But the show, based on Tom Perrotta’s novel of the same name, developed a cult following (pun intended) that continues to worship at the altar of director and executive producer Damon Lindelof, also the force behind “LOST” and “Watchmen.”
Last month, Max assured fans that the show would stay in the streaming catalogue after outcries on social media that it may depart.
This weekend, ten years after they first arrived in Austin to film the second season, the cast and crew of “The Leftovers” made their way back to the city for a reunion at the ATX TV Festival.
The mystery drama follows a group of people in New York state navigating grief three years after the “Sudden Departure” — an inexplicable event that spontaneously wiped 2% of the world’s population off the face of the Earth. In the wake of this event, we meet the Garveys, a dysfunctional family helmed by patriarch Kevin (Justin Theroux) trying to cling to some sense of normalcy while his estranged wife, Laurie (Amy Brenneman) copes by joining the Guilty Remnant — a nihilistic cult led by Patti Levin (Ann Dowd) whose members chain smoke and communicate only through written notes. And we’re also introduced to Nora Durst (Carrie Coon), who strikes up a relationship with Kevin after losing her entire family in the departure.
After premiering to critical acclaim, the show’s second season picks up in the fictional town of Jarden, Texas — a miracle town untouched by the departure. There, the Garveys and Nora join countless visitors who make the pilgrimage to the Texas town, thinking it can offer them answers and protection from tragedy.
Co-creators Perrotta and Lindelof, director and executive producer Mimi Leder, and cast members Coon (“White Lotus,” “Gilded Age”), Brenneman (“Private Practice”), and Dowd (“The Handmaid’s Tale”) sat down with IndieWire’s Ben Travers to talk about the show’s legacy, its exploration of loss and faith, and their memories of their second season in Austin. Here’s some of what we learned.

Data block:
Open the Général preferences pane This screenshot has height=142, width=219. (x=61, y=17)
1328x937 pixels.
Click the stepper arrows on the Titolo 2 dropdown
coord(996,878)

Exercise brief: Using the article on the reunion of "The Leftovers," explain in one to three sentences why the Garveys and Nora go to Jarden, Texas, in the show's second season. The lines after the article play no part here.

Task solution: Jarden is a miracle town that the departure left untouched. The Garveys and Nora join countless visitors who travel there believing the town can give them answers and protect them from tragedy.